Records in a dataset:
>> Begin

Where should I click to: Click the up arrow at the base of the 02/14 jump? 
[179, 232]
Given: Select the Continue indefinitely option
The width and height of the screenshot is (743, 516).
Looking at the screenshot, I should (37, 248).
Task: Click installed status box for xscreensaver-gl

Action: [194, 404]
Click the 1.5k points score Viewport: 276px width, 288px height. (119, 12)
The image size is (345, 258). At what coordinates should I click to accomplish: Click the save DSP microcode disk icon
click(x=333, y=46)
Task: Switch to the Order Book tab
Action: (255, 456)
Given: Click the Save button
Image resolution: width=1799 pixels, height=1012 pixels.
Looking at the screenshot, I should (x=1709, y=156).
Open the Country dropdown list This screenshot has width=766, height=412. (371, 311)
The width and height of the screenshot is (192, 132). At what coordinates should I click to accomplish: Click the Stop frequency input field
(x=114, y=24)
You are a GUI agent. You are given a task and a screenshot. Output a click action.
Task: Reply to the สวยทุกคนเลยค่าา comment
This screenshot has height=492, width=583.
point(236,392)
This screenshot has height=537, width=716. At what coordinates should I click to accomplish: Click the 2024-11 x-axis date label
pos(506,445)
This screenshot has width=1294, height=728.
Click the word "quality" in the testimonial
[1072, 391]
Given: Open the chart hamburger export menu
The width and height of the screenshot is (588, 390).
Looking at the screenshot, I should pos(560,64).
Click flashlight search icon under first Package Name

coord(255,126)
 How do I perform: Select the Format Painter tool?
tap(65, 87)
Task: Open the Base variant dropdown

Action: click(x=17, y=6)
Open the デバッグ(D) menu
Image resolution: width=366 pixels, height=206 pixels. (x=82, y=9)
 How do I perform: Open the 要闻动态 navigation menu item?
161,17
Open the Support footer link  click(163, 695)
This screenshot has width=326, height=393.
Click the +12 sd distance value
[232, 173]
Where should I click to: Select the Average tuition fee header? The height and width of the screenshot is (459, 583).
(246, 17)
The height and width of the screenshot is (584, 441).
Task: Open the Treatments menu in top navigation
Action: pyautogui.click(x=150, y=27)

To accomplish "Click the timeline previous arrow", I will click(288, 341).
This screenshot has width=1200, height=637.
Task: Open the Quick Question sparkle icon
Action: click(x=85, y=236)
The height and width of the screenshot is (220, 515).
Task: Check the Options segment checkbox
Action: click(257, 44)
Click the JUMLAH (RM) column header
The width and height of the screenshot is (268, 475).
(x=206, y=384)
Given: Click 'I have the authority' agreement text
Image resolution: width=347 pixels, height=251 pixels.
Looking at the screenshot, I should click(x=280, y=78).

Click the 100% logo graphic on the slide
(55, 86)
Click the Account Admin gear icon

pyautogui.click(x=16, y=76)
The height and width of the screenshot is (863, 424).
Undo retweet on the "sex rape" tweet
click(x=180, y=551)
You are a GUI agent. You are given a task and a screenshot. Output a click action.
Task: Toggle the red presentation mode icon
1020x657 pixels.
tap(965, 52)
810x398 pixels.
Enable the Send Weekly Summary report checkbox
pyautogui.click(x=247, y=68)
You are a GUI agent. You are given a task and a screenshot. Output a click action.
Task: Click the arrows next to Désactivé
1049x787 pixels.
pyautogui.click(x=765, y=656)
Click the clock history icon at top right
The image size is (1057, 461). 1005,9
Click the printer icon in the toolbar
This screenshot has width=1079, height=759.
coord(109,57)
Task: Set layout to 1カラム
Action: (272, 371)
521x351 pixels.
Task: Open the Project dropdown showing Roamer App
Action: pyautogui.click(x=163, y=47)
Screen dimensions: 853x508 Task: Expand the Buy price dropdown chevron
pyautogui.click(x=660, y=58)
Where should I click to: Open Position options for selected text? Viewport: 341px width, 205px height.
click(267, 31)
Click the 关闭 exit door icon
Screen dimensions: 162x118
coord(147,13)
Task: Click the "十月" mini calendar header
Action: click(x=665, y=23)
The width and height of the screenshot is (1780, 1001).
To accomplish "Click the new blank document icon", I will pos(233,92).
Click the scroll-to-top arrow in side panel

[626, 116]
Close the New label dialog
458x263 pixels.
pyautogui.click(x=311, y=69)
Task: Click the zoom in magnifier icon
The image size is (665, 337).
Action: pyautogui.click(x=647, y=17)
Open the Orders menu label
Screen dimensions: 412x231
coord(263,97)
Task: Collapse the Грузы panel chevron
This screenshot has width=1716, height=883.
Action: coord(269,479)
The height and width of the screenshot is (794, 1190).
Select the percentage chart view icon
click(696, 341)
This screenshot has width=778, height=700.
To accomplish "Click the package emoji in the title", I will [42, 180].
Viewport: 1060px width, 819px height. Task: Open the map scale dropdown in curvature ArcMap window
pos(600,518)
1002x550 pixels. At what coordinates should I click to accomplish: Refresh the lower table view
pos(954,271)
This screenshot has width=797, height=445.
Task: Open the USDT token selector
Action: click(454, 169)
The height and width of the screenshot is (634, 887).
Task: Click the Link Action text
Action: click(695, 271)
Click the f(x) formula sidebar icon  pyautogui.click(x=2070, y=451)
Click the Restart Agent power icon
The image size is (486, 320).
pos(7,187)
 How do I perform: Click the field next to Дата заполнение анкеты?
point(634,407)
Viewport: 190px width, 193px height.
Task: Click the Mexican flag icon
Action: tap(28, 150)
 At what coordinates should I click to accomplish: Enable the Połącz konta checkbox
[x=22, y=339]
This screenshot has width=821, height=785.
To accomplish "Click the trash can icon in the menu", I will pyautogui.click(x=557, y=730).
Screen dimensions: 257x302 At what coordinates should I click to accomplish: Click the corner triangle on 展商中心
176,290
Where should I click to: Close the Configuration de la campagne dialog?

>> End

> [What is asked]:
Render the records above as a JSON list of strings, one string per line, with blank lines left out.

> [Exercise result]:
[
  "Where should I click to: Click the up arrow at the base of the 02/14 jump? ",
  "[179, 232]",
  "Given: Select the Continue indefinitely option",
  "The width and height of the screenshot is (743, 516).",
  "Looking at the screenshot, I should (37, 248).",
  "Task: Click installed status box for xscreensaver-gl",
  "Action: [194, 404]",
  "Click the 1.5k points score Viewport: 276px width, 288px height. (119, 12)",
  "The image size is (345, 258). At what coordinates should I click to accomplish: Click the save DSP microcode disk icon",
  "click(x=333, y=46)",
  "Task: Switch to the Order Book tab",
  "Action: (255, 456)",
  "Given: Click the Save button",
  "Image resolution: width=1799 pixels, height=1012 pixels.",
  "Looking at the screenshot, I should (x=1709, y=156).",
  "Open the Country dropdown list This screenshot has width=766, height=412. (371, 311)",
  "The width and height of the screenshot is (192, 132). At what coordinates should I click to accomplish: Click the Stop frequency input field",
  "(x=114, y=24)",
  "You are a GUI agent. You are given a task and a screenshot. Output a click action.",
  "Task: Reply to the สวยทุกคนเลยค่าา comment",
  "This screenshot has height=492, width=583.",
  "point(236,392)",
  "This screenshot has height=537, width=716. At what coordinates should I click to accomplish: Click the 2024-11 x-axis date label",
  "pos(506,445)",
  "This screenshot has width=1294, height=728.",
  "Click the word \"quality\" in the testimonial",
  "[1072, 391]",
  "Given: Open the chart hamburger export menu",
  "The width and height of the screenshot is (588, 390).",
  "Looking at the screenshot, I should pos(560,64).",
  "Click flashlight search icon under first Package Name",
  "coord(255,126)",
  " How do I perform: Select the Format Painter tool?",
  "tap(65, 87)",
  "Task: Open the Base variant dropdown",
  "Action: click(x=17, y=6)",
  "Open the デバッグ(D) menu",
  "Image resolution: width=366 pixels, height=206 pixels. (x=82, y=9)",
  " How do I perform: Open the 要闻动态 navigation menu item?",
  "161,17",
  "Open the Support footer link  click(163, 695)",
  "This screenshot has width=326, height=393.",
  "Click the +12 sd distance value",
  "[232, 173]",
  "Where should I click to: Select the Average tuition fee header? The height and width of the screenshot is (459, 583).",
  "(246, 17)",
  "The height and width of the screenshot is (584, 441).",
  "Task: Open the Treatments menu in top navigation",
  "Action: pyautogui.click(x=150, y=27)",
  "To accomplish \"Click the timeline previous arrow\", I will click(288, 341).",
  "This screenshot has width=1200, height=637.",
  "Task: Open the Quick Question sparkle icon",
  "Action: click(x=85, y=236)",
  "The height and width of the screenshot is (220, 515).",
  "Task: Check the Options segment checkbox",
  "Action: click(257, 44)",
  "Click the JUMLAH (RM) column header",
  "The width and height of the screenshot is (268, 475).",
  "(x=206, y=384)",
  "Given: Click 'I have the authority' agreement text",
  "Image resolution: width=347 pixels, height=251 pixels.",
  "Looking at the screenshot, I should click(x=280, y=78).",
  "Click the 100% logo graphic on the slide",
  "(55, 86)",
  "Click the Account Admin gear icon",
  "pyautogui.click(x=16, y=76)",
  "The height and width of the screenshot is (863, 424).",
  "Undo retweet on the \"sex rape\" tweet",
  "click(x=180, y=551)",
  "You are a GUI agent. You are given a task and a screenshot. Output a click action.",
  "Task: Toggle the red presentation mode icon",
  "1020x657 pixels.",
  "tap(965, 52)",
  "810x398 pixels.",
  "Enable the Send Weekly Summary report checkbox",
  "pyautogui.click(x=247, y=68)",
  "You are a GUI agent. You are given a task and a screenshot. Output a click action.",
  "Task: Click the arrows next to Désactivé",
  "1049x787 pixels.",
  "pyautogui.click(x=765, y=656)",
  "Click the clock history icon at top right",
  "The image size is (1057, 461). 1005,9",
  "Click the printer icon in the toolbar",
  "This screenshot has width=1079, height=759.",
  "coord(109,57)",
  "Task: Set layout to 1カラム",
  "Action: (272, 371)",
  "521x351 pixels.",
  "Task: Open the Project dropdown showing Roamer App",
  "Action: pyautogui.click(x=163, y=47)",
  "Screen dimensions: 853x508 Task: Expand the Buy price dropdown chevron",
  "pyautogui.click(x=660, y=58)",
  "Where should I click to: Open Position options for selected text? Viewport: 341px width, 205px height.",
  "click(267, 31)",
  "Click the 关闭 exit door icon",
  "Screen dimensions: 162x118",
  "coord(147,13)",
  "Task: Click the \"十月\" mini calendar header",
  "Action: click(x=665, y=23)",
  "The width and height of the screenshot is (1780, 1001).",
  "To accomplish \"Click the new blank document icon\", I will pos(233,92).",
  "Click the scroll-to-top arrow in side panel",
  "[626, 116]",
  "Close the New label dialog",
  "458x263 pixels.",
  "pyautogui.click(x=311, y=69)",
  "Task: Click the zoom in magnifier icon",
  "The image size is (665, 337).",
  "Action: pyautogui.click(x=647, y=17)",
  "Open the Orders menu label",
  "Screen dimensions: 412x231",
  "coord(263,97)",
  "Task: Collapse the Грузы panel chevron",
  "This screenshot has width=1716, height=883.",
  "Action: coord(269,479)",
  "The height and width of the screenshot is (794, 1190).",
  "Select the percentage chart view icon",
  "click(696, 341)",
  "This screenshot has width=778, height=700.",
  "To accomplish \"Click the package emoji in the title\", I will [42, 180].",
  "Viewport: 1060px width, 819px height. Task: Open the map scale dropdown in curvature ArcMap window",
  "pos(600,518)",
  "1002x550 pixels. At what coordinates should I click to accomplish: Refresh the lower table view",
  "pos(954,271)",
  "This screenshot has width=797, height=445.",
  "Task: Open the USDT token selector",
  "Action: click(454, 169)",
  "The height and width of the screenshot is (634, 887).",
  "Task: Click the Link Action text",
  "Action: click(695, 271)",
  "Click the f(x) formula sidebar icon  pyautogui.click(x=2070, y=451)",
  "Click the Restart Agent power icon",
  "The image size is (486, 320).",
  "pos(7,187)",
  " How do I perform: Click the field next to Дата заполнение анкеты?",
  "point(634,407)",
  "Viewport: 190px width, 193px height.",
  "Task: Click the Mexican flag icon",
  "Action: tap(28, 150)",
  " At what coordinates should I click to accomplish: Enable the Połącz konta checkbox",
  "[x=22, y=339]",
  "This screenshot has width=821, height=785.",
  "To accomplish \"Click the trash can icon in the menu\", I will pyautogui.click(x=557, y=730).",
  "Screen dimensions: 257x302 At what coordinates should I click to accomplish: Click the corner triangle on 展商中心",
  "176,290",
  "Where should I click to: Close the Configuration de la campagne dialog?"
]